11 What are Open Educational Resources?

Open Educational Resources are texts that are licensed openly and can be shared, modified and redistributed.

Please take a few minutes to watch the video below:

Attribution: An Introduction to Open Educational Resources” by Abbey Elder is licensed under a CC BY 4.0 International license.


The open education movement was originally inspired by the open source community, with a focus on broadening access to information through the use of free, open content. As Bliss & Smith (2017) explain in their breakdown of the history of open education:

“much of our attention focused on OER’s usefulness at providing knowledge in its original form to those who otherwise might not have access. The implicit goal was to equalize access to disadvantaged and advantaged peoples of the world – in MIT’s language, to create ‘a shared intellectual Common.’”[1]

Following the rise of open education in the early 2000s, growing interest in MOOCs, open courseware, and particularly open textbooks catapulted the movement to new heights; however, there are still many instructors who have never heard of open educational resources (OER) today.[2]

What is an OER?

Open Educational Resources (OER) are openly-licensed, freely available educational materials that can be modified and redistributed by users. They can include any type of educational resource, from syllabi to full courses.

  • Openly-licensed: You can read about this more in the Copyright & Licensing chapter.
  • Freely Available: The resources must be freely available online with no fee to access. Physical OER may be sold at a low cost to facilitate printing.
  • Modifiable: The resource must be made available under an open license that allows for editing. Ideally, it should also be available in an editable format.[3]

The most comprehensive definition of OER available today is provided by the Hewlett Foundation:

“Open Educational Resources are teaching, learning and research materials in any medium – digital or otherwise – that reside in the public domain or have been released under an open license that permits no-cost access, use, adaptation and redistribution by others with no or limited restrictions.”[4]

With a definition so broad that it includes any educational material so long as it is free to access and open, it might be easier to ask, “What isn’t an OER?”

What is not an OER?

If a resource is not free or openly licensed, it cannot be described as an OER. For example, most materials accessed through your library’s subscriptions cannot be altered, remixed, or redistributed. These materials require special permission to use and therefore cannot be considered “open.”

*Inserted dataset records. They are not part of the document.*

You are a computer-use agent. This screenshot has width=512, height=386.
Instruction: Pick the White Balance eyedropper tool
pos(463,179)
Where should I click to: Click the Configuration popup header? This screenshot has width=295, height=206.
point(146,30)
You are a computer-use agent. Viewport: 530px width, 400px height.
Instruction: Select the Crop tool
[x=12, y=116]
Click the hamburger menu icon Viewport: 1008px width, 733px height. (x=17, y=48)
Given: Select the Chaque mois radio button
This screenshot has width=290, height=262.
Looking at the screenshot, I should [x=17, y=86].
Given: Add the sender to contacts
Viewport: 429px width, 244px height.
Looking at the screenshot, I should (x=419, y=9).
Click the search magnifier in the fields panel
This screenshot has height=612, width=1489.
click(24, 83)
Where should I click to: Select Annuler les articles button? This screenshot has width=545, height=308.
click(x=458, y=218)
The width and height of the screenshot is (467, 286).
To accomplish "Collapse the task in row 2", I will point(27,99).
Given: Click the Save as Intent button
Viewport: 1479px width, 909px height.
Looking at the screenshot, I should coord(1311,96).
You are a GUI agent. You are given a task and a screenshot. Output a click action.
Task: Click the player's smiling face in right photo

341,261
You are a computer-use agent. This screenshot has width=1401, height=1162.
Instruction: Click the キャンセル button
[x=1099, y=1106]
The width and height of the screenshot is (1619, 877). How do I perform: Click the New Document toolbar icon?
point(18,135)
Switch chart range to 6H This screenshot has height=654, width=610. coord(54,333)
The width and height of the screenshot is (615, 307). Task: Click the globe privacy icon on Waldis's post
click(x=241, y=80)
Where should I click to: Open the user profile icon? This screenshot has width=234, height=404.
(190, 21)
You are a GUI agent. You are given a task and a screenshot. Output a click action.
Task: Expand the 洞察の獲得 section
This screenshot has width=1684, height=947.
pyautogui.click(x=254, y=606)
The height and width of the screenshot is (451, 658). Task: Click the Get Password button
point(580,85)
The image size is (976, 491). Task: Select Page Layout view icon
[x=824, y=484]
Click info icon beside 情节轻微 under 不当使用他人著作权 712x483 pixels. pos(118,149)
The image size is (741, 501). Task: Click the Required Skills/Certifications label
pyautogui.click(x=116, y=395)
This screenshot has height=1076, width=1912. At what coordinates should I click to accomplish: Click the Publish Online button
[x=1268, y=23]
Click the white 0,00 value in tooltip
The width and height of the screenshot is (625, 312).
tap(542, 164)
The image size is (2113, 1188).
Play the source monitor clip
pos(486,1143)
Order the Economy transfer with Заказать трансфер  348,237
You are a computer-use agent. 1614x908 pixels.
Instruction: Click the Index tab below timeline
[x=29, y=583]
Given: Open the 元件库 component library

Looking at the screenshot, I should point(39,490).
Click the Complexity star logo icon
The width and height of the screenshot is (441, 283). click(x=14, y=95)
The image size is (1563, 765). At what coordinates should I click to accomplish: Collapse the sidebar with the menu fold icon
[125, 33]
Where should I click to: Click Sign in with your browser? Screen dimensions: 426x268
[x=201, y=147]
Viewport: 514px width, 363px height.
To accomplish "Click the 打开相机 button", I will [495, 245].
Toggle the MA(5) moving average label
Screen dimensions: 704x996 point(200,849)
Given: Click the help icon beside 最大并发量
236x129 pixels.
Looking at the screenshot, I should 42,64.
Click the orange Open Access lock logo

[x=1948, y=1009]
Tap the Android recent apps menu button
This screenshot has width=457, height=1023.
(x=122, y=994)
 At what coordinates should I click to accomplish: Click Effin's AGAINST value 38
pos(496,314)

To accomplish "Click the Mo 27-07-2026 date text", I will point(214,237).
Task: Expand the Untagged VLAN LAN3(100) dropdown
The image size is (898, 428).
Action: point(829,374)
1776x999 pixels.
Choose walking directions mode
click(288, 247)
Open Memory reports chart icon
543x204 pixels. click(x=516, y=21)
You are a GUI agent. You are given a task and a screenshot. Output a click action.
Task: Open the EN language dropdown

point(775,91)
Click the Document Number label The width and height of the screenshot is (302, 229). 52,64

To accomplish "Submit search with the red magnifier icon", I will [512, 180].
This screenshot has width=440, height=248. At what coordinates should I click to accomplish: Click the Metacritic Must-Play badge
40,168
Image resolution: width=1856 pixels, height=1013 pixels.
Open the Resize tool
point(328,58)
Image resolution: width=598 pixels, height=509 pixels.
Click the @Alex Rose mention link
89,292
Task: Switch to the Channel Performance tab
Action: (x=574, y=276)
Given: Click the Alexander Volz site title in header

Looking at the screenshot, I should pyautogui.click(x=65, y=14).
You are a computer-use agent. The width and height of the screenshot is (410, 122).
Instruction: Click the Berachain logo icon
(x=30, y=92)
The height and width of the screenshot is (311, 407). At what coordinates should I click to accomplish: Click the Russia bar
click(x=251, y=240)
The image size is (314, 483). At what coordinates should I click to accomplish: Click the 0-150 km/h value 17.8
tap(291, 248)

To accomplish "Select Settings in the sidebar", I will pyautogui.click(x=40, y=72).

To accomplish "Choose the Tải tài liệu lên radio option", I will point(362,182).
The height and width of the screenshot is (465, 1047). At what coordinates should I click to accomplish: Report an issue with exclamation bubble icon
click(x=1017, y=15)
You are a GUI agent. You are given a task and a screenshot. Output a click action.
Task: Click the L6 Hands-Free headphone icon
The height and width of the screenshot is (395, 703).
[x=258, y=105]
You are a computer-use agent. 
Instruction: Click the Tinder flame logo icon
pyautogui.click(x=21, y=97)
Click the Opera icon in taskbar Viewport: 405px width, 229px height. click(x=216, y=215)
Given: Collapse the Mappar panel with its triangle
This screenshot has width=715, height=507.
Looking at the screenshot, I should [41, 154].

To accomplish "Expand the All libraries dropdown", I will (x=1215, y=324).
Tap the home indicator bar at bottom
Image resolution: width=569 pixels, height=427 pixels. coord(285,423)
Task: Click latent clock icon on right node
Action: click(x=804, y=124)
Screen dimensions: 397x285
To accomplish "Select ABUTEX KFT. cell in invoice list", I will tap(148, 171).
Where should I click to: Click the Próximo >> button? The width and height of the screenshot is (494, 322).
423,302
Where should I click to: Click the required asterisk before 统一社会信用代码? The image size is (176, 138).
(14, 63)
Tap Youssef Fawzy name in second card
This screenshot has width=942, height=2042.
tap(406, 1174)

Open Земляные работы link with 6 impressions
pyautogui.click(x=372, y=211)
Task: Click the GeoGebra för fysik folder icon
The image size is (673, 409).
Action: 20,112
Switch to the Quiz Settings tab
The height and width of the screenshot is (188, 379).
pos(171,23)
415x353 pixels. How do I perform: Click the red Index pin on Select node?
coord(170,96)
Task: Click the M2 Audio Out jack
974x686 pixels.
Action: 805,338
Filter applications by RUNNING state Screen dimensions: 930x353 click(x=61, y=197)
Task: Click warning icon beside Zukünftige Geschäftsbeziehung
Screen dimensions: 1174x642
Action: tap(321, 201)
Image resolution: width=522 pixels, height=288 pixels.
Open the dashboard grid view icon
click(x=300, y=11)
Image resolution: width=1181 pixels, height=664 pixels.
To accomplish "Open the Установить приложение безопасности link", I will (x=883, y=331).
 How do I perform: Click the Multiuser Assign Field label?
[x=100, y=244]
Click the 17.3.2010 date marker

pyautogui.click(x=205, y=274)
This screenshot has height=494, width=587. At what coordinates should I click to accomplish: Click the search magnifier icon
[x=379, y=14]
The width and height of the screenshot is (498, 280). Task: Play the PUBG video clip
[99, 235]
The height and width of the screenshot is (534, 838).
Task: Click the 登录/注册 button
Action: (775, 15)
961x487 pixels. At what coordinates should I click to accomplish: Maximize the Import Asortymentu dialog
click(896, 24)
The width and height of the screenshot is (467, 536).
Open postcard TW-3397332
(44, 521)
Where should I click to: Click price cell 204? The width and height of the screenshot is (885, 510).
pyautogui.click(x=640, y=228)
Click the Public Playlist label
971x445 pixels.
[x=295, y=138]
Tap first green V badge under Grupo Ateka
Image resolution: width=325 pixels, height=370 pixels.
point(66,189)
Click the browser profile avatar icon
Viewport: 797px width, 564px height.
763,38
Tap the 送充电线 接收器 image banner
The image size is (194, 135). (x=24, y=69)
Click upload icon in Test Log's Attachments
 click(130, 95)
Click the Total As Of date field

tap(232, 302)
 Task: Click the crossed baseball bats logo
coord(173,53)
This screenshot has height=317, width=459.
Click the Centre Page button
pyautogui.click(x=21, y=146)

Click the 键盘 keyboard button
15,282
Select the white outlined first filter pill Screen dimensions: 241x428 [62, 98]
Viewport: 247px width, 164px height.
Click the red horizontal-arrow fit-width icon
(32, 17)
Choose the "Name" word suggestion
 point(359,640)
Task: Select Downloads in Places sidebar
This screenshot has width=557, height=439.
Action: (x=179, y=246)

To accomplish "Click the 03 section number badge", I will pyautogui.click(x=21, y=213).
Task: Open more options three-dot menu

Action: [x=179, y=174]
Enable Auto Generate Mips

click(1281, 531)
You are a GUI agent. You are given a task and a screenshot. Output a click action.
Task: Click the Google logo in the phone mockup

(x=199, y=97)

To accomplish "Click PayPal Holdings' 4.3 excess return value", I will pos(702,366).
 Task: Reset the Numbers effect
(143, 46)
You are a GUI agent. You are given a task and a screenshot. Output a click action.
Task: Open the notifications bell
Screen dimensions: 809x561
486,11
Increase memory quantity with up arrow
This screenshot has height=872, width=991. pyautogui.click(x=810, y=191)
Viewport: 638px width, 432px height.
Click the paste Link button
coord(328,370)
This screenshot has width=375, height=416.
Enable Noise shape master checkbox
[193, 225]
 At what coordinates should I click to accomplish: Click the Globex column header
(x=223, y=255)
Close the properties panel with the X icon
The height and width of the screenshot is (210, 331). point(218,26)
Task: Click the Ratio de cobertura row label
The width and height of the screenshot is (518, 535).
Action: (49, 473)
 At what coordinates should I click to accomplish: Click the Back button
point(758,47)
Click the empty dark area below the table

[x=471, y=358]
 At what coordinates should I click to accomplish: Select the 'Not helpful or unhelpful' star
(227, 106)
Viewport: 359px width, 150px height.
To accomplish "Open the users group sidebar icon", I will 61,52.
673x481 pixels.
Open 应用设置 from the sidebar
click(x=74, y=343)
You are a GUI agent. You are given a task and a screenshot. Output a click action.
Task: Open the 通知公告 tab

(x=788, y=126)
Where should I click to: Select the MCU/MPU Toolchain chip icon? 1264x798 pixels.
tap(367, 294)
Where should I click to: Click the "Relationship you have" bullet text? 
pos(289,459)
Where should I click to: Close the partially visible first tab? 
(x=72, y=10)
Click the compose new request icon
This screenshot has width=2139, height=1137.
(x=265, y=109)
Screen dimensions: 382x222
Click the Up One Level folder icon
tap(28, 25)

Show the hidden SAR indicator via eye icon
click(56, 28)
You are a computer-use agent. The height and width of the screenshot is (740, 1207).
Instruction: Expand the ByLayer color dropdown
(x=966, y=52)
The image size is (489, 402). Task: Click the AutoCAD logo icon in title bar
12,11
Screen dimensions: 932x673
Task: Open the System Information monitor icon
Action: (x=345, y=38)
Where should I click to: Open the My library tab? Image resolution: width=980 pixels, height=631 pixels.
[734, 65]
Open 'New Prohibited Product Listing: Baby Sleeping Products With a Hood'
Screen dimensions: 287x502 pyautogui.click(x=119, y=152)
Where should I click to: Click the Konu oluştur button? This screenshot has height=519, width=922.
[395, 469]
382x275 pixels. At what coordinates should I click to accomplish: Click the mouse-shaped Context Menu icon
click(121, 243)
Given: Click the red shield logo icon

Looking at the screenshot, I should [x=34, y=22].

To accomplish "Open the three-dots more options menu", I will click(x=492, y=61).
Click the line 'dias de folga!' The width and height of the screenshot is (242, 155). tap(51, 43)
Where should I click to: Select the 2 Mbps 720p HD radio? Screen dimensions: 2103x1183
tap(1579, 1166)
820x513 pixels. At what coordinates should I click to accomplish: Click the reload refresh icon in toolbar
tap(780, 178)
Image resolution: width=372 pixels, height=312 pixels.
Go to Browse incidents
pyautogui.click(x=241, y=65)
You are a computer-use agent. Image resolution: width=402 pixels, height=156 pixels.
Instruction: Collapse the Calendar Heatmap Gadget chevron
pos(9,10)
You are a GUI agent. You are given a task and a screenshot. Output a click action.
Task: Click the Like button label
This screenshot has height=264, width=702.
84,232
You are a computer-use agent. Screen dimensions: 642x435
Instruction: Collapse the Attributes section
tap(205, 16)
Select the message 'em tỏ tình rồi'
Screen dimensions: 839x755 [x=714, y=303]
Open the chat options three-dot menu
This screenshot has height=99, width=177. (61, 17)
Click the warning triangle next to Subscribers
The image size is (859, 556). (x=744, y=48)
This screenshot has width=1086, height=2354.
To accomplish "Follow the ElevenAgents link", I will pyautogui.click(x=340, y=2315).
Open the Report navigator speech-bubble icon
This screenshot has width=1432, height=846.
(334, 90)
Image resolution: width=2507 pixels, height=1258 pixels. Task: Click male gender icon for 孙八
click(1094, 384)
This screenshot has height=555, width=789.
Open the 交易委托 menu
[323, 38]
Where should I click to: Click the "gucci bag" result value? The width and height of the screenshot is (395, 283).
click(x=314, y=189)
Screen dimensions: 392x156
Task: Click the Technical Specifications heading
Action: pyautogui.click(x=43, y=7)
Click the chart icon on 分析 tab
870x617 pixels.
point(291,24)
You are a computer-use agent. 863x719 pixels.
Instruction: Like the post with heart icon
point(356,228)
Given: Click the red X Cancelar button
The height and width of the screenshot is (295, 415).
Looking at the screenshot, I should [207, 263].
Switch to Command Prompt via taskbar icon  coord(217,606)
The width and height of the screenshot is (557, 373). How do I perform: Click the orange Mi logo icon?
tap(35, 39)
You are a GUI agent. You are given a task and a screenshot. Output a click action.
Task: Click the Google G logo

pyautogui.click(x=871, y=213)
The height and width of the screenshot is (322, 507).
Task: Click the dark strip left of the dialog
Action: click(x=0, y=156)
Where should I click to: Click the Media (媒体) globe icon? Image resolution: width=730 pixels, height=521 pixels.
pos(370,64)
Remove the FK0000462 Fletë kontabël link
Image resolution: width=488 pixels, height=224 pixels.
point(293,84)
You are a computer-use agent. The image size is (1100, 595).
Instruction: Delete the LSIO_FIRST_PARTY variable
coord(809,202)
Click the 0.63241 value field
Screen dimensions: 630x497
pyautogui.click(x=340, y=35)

Table 1 below explains the difference between OER and other resources often misattributed as OER.

Table 1: Components of an OER
Material Type Openly Licensed Freely Available Modifiable
Open educational resources Yes Yes Yes
Free online resources under all rights reserved copyright No Yes No
Materials available through the University Library No Yes No
Open access articles and monographs Yes Yes Maybe

Note: Although some materials are free to access for a library’s users, that does not mean that they are free to access for everyone (including the library). Similarly, while some open access resources are made available under a copyright license that enables modification, this is not always the case.

Basically, we are working to create freely available and reusable course materials. In this way, we are helping to make learning more affordable.

How does OER help make learning affordable?

By definition, an OER is free. That’s one of the key characteristics. Instead of paying $200 for a chemistry textbook, an OER textbook is free for students and faculty to download. If students want to print an OER textbook, there is usually a printing fee (around $40). Students at OSU pay on average about $700-$1200 per year for textbooks. Using OER we can help reduce this number significantly.